### Goal of the exercise
Quote, word for word, every line starting at the line that contains "giugno 2016 (348, 1160)" and ending with the last line of the records; include both of these lines and no others.

[Records drawn from a dataset]
::::::::

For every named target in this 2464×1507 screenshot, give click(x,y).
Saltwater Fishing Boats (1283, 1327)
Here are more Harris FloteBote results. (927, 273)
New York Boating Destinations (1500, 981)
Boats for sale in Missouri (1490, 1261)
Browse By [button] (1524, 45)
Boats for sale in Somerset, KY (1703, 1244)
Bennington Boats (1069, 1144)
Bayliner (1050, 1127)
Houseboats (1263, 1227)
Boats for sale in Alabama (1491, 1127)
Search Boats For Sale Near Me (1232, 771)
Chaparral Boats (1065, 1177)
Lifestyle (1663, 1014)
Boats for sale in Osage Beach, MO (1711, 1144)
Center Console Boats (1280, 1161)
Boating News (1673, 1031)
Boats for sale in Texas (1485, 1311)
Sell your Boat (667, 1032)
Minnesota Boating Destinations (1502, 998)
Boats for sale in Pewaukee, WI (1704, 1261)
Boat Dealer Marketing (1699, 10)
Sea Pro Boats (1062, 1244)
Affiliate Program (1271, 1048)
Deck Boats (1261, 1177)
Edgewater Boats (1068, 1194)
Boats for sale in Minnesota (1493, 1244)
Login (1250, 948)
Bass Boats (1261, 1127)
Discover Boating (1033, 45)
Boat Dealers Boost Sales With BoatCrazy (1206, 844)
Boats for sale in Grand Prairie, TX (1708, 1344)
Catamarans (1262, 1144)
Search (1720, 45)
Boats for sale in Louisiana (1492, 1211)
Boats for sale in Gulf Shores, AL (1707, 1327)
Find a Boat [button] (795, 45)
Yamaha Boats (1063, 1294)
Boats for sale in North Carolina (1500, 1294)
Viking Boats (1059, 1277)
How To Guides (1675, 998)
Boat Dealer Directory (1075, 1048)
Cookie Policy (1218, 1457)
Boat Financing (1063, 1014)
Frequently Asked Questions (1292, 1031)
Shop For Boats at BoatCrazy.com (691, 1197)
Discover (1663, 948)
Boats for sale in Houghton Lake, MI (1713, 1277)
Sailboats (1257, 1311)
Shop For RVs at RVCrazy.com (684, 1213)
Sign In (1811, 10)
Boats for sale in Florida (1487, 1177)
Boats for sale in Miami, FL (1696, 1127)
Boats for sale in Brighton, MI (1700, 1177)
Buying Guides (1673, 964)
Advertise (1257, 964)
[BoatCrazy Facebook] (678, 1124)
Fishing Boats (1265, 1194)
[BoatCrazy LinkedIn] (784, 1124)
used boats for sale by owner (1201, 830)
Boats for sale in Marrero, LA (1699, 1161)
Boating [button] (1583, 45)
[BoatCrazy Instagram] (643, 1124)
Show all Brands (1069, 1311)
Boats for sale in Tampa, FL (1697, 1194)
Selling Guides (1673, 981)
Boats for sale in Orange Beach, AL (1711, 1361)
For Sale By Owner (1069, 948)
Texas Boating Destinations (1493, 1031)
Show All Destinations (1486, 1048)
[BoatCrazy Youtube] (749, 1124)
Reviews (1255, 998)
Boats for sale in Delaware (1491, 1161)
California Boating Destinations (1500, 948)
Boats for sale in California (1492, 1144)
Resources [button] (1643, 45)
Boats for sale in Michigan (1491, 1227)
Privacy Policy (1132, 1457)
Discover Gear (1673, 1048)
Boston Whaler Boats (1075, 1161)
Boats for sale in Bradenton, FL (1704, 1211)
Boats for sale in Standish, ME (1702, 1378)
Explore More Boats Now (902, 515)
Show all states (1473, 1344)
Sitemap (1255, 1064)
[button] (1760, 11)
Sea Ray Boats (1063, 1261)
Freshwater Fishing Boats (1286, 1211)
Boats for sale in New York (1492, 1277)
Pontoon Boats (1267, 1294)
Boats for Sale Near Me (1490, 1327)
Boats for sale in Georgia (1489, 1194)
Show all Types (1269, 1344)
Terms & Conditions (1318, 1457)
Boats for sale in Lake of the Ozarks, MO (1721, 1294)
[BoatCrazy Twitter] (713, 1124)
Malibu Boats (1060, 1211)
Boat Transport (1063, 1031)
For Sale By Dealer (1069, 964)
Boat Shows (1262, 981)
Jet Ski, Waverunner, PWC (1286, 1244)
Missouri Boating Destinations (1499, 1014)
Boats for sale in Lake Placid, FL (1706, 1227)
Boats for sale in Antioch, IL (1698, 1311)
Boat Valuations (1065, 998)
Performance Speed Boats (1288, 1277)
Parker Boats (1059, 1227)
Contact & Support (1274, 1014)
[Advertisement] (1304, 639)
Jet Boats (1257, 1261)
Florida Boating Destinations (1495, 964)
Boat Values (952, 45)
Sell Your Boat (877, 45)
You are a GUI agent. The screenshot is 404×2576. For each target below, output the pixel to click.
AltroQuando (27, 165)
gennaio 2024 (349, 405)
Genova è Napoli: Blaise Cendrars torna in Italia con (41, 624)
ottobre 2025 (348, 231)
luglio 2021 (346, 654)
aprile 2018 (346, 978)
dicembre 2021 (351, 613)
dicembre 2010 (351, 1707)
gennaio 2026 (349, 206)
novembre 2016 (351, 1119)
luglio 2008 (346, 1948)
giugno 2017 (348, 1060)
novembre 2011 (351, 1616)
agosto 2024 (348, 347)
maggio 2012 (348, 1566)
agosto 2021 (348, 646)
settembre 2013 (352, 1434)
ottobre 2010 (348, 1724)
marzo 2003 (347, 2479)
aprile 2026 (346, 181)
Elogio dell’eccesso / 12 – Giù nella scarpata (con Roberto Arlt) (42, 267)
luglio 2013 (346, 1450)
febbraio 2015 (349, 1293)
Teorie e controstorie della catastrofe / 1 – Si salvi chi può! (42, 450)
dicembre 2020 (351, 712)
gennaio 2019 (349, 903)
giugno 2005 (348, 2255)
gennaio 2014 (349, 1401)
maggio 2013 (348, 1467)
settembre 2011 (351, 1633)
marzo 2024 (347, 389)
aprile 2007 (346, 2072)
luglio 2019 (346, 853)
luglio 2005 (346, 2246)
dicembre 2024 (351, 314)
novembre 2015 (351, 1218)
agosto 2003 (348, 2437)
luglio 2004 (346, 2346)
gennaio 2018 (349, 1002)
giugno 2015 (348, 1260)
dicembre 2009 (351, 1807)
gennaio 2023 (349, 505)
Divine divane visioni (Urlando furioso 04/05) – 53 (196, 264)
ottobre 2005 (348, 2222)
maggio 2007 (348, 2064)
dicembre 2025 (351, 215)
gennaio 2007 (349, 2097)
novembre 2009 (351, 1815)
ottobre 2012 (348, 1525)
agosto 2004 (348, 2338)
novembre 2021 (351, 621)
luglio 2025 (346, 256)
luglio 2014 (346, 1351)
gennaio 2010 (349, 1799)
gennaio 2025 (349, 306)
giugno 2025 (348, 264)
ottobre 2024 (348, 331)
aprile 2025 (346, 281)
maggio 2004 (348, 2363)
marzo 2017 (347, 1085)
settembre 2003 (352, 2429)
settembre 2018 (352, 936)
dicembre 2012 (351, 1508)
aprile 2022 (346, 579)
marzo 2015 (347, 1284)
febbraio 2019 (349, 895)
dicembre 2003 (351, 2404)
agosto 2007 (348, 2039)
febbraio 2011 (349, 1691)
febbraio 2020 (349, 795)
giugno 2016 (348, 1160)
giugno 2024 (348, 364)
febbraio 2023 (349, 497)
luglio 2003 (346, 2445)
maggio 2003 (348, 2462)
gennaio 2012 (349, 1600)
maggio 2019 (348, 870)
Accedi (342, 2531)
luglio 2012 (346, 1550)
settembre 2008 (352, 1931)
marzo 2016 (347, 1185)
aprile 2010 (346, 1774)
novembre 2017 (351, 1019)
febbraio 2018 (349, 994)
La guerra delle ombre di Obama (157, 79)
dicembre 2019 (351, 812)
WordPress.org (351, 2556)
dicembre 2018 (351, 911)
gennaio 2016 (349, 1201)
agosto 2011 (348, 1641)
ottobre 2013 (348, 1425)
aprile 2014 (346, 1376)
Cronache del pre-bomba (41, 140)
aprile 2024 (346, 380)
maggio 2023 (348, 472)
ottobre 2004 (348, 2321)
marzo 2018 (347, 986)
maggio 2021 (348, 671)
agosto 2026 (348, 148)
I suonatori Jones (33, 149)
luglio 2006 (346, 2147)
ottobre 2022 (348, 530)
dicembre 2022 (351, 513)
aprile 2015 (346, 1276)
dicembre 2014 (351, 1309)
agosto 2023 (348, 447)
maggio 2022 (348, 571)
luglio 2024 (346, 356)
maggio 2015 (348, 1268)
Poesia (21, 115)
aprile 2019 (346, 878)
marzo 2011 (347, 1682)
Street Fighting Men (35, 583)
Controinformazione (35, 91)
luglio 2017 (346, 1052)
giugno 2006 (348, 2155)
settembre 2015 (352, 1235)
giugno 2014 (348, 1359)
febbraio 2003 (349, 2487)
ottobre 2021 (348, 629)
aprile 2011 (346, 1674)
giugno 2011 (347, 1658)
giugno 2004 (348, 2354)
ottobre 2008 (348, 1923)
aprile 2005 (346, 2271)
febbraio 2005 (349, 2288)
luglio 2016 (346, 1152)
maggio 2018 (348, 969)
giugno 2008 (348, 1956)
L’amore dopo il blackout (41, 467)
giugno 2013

::::::::

### Answer for this exercise
giugno 2016 (348, 1160)
giugno 2024 (348, 364)
febbraio 2023 (349, 497)
luglio 2003 (346, 2445)
maggio 2003 (348, 2462)
gennaio 2012 (349, 1600)
maggio 2019 (348, 870)
Accedi (342, 2531)
luglio 2012 (346, 1550)
settembre 2008 (352, 1931)
marzo 2016 (347, 1185)
aprile 2010 (346, 1774)
novembre 2017 (351, 1019)
febbraio 2018 (349, 994)
La guerra delle ombre di Obama (157, 79)
dicembre 2019 (351, 812)
WordPress.org (351, 2556)
dicembre 2018 (351, 911)
gennaio 2016 (349, 1201)
agosto 2011 (348, 1641)
ottobre 2013 (348, 1425)
aprile 2014 (346, 1376)
Cronache del pre-bomba (41, 140)
aprile 2024 (346, 380)
maggio 2023 (348, 472)
ottobre 2004 (348, 2321)
marzo 2018 (347, 986)
maggio 2021 (348, 671)
agosto 2026 (348, 148)
I suonatori Jones (33, 149)
luglio 2006 (346, 2147)
ottobre 2022 (348, 530)
dicembre 2022 (351, 513)
aprile 2015 (346, 1276)
dicembre 2014 (351, 1309)
agosto 2023 (348, 447)
maggio 2022 (348, 571)
luglio 2024 (346, 356)
maggio 2015 (348, 1268)
Poesia (21, 115)
aprile 2019 (346, 878)
marzo 2011 (347, 1682)
Street Fighting Men (35, 583)
Controinformazione (35, 91)
luglio 2017 (346, 1052)
giugno 2006 (348, 2155)
settembre 2015 (352, 1235)
giugno 2014 (348, 1359)
febbraio 2003 (349, 2487)
ottobre 2021 (348, 629)
aprile 2011 (346, 1674)
giugno 2011 (347, 1658)
giugno 2004 (348, 2354)
ottobre 2008 (348, 1923)
aprile 2005 (346, 2271)
febbraio 2005 (349, 2288)
luglio 2016 (346, 1152)
maggio 2018 (348, 969)
giugno 2008 (348, 1956)
L’amore dopo il blackout (41, 467)
giugno 2013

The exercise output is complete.